First goal is to retrieve data from the Land Registry's website and analyse house prices on the limited features that they make available:
- Postcode - Property type - Tenure - Build type
Once this initial analysis has been carried out, next is to pull in more features to improve and strengthen the model (in no particular order):
- # Bedrooms - Square footage - Proximity and abundance of transport links - Local wealth (Referencing information) - Crime rates in the area - Council tax banding - Density of properties - Property performance (e.g EPC certificates) - Rent prices in the area - Green space - Average rainfall and/or other weather indicators
postcode co-ordinates - https://github.com/dwyl/uk-postcodes-latitude-longitude-complete-csv
pricing model - http://www.doc.ic.ac.uk/~mpd37/theses/2015_beng_aaron-ng.pdf
We then format these columns in order to run further analysis such as formatting dates to datetime and month values.
As we will be looking into leveraging the location of the properties themselves to see if and how that affects the price, we will need to run ruther transformation on the postcode.
Next we add the longitude and latitudes directly on the postcodes.

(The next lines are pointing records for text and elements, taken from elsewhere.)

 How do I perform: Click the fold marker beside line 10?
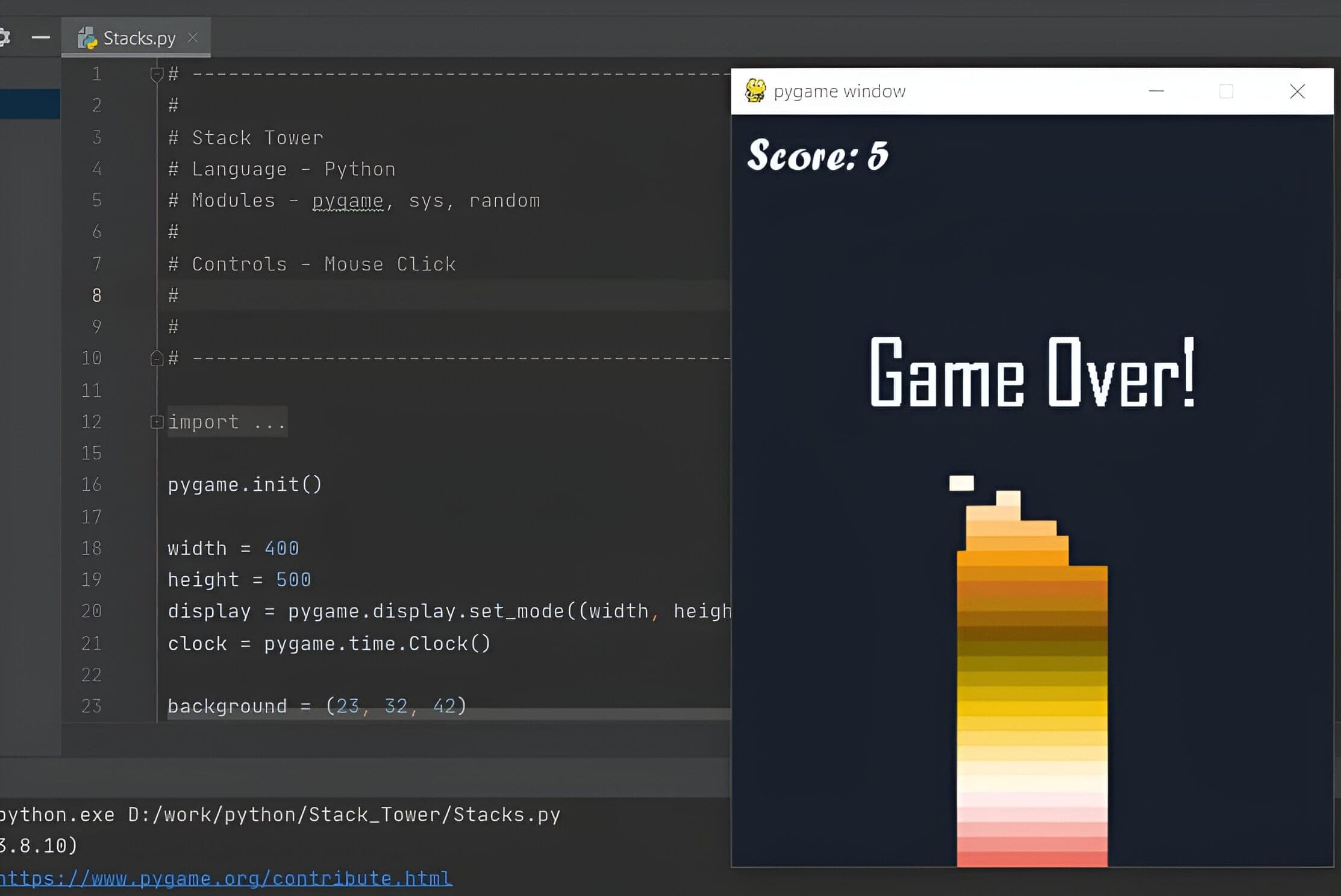point(157,358)
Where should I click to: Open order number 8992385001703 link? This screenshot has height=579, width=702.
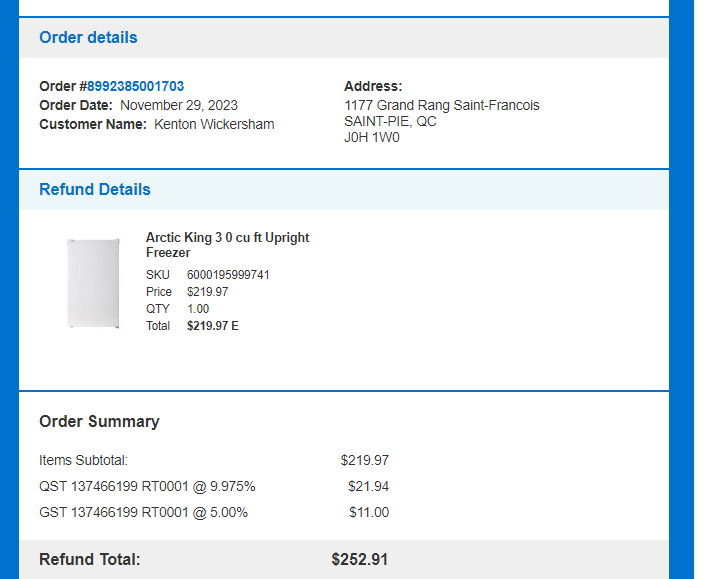[x=136, y=86]
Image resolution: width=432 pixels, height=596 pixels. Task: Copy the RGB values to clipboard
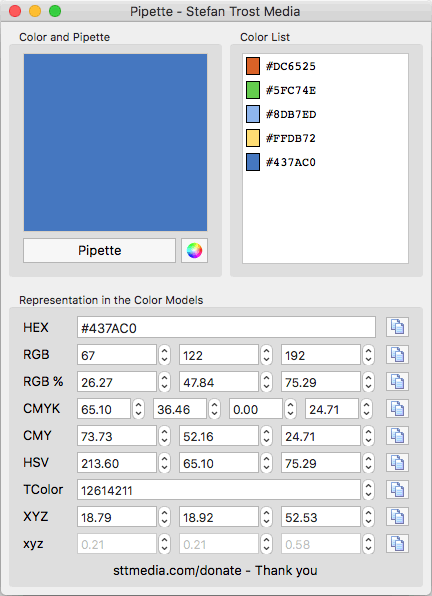tap(397, 355)
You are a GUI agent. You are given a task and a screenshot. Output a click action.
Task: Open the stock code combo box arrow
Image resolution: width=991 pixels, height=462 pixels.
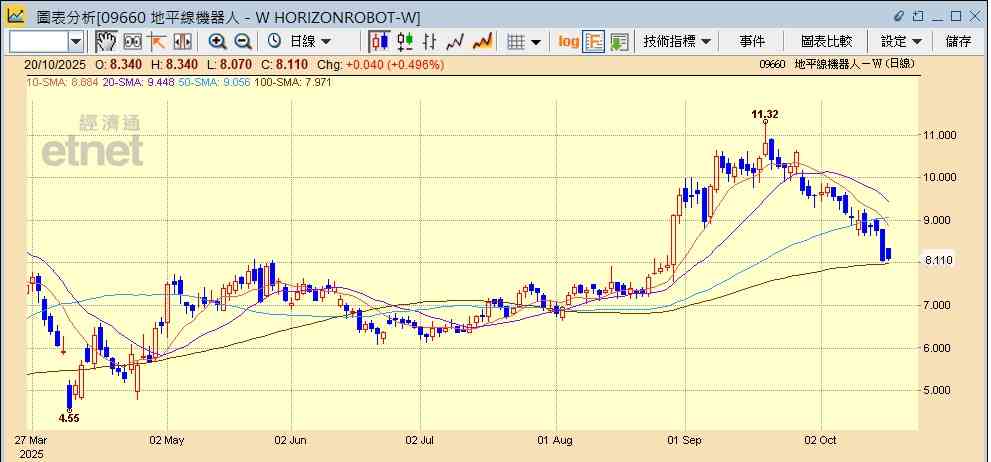point(76,41)
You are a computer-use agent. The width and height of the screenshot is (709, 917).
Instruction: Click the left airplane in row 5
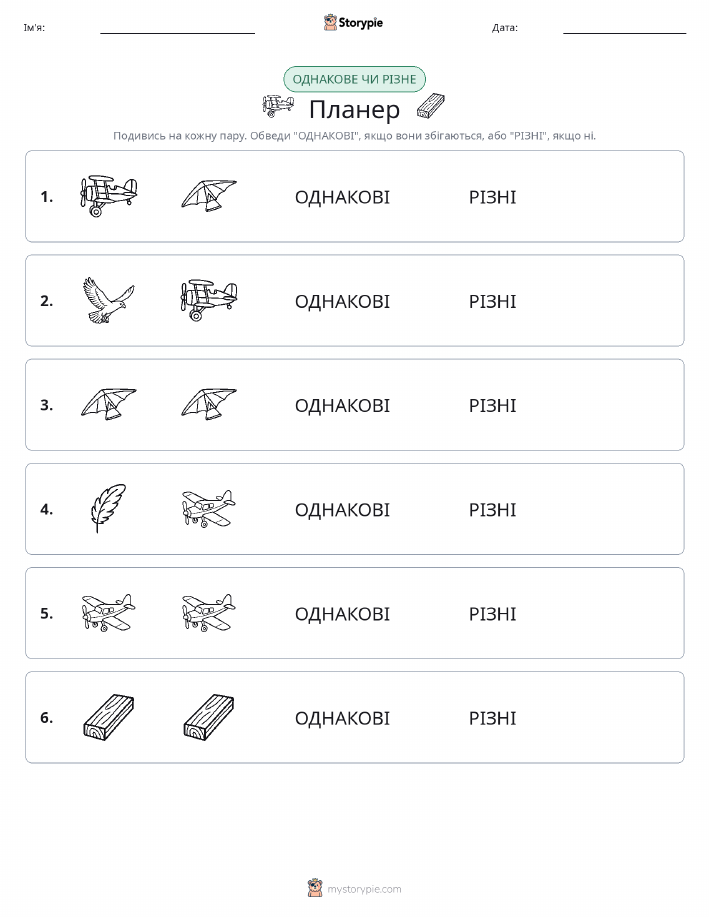tap(108, 613)
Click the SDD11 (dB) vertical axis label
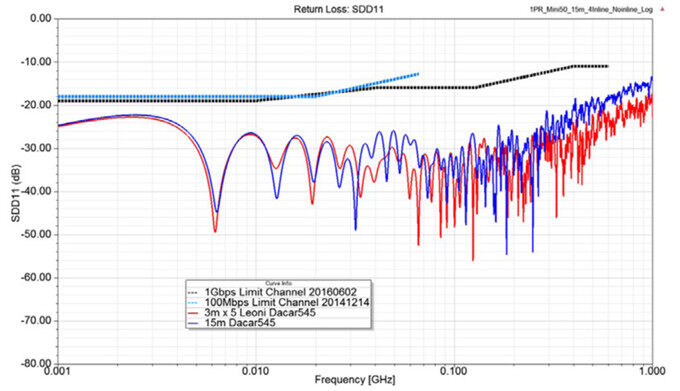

There are a number of postcodes that are missing within the dataframe and close to 90% of those missing values have the property type of 'other'. As this property type is somewhat ambiguous and makes up the majority of missing postcodes, we will drop all observations with this property type.
To add to this, the long. lat. csv has failed to join on 64,321 rows - We will need to run further analysis into why there were such a large number of properties missing long lat values.
I ran some basic visualisations to get a sense of the data - I found that property prices are heavily squewed to the right. As such applying a mask to only include those with a value of less 1 million pounds.